The project addresses an important problem - multiple sclerosis (MS), which is the most common cause of neurological disability in young adults after trauma. While the approval of numerous immunotherapies has had an impact on reducing inflammatory disease activity in relapsing remitting MS, there are no therapies to date that enhance repair of the myelin or markedly influence the progressive stage of the disease. Although non-inflammatory mechanisms may contribute to progressive MS, several recent papers highlight a critical role for ongoing inflammation within the brain at or next to sites of tissue injury. A direct pathogenic role for T cells in progressive MS has been suggested by the presence of lymphoid meningeal follicles, which are associated with cortical demyelination and thinning. A more detailed understanding of how immune cells inhibit remyelination is critical for developing therapies to enhance remyelination and halt progressive MS. Despite observational evidence that immune cells may suppress or promote remyelination, there is remarkably little known regarding the specific mechanisms by which these processes occur. This project addresses a barrier to progress in the field because our understanding of why remyelination fails in disease is presently limited because we have not elucidated the pathways involved in failed oligodendrocyte precursor cell (OPC) differentiation. We plan to pursue an exciting novel observation that not only do OPCs fail to differentiate into myelin producing cells, but in an inflammatory environment they adopt an immune phenotype (iOPCs) and can prime CD8 T cells, as well as become targets of the cytotoxic lymphocytes (CTL). This represents a paradigm shift in thinking about OPC biology and remyelination. We will characterize the profile, fate and function of iOPC. We seek to understand the mechanisms by which they activate CD8 T cells that in turn kill a subset of the iOPC as target cells. We will track iOPC using fate mapping strategies and two-photon intravital microscopy through cranial windows.
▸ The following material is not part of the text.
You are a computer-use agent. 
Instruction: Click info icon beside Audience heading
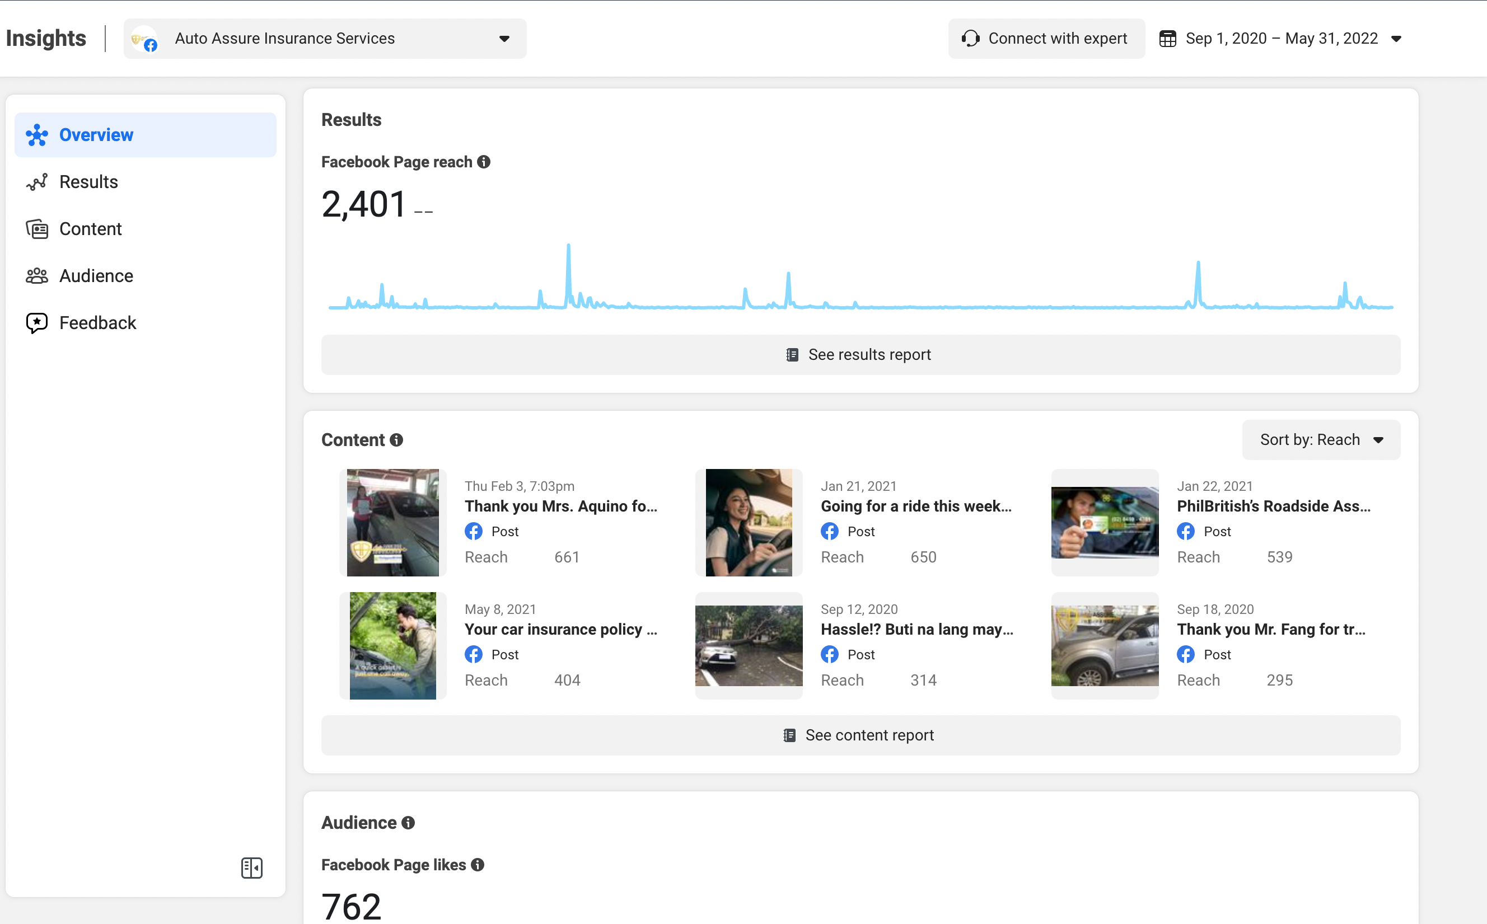[408, 823]
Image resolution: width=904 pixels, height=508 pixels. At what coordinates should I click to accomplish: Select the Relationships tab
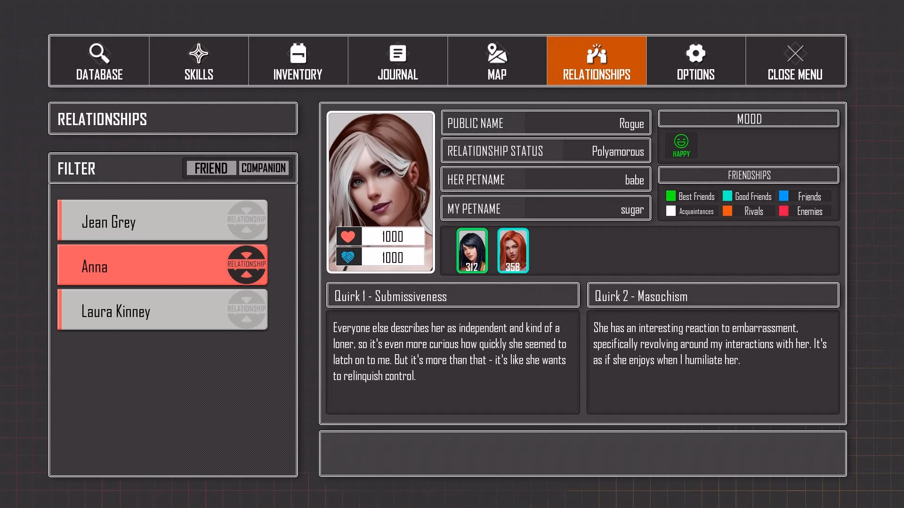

We aim to develop drug therapies that target the NFkB signaling pathway involved in MHC expression using several novel therapeutic approaches including the type 2 diabetes mellitus drug exenatide and an agonist of the NLRX-1 signaling molecule that normally regulates NFkB expression.
In this proposal, we propose to characterize the profile, fate and function of inflamed oligodendrocyte precursor cells (iOPC) that fail to repair myelin and instead develop the capacity to activate cytotoxic CD8 T cells in the brain. We aim to develop therapies that specifically target the signaling pathways leading to the dysregulated iOPC phenotype in order to suppress the damage and facilitate myelin repair.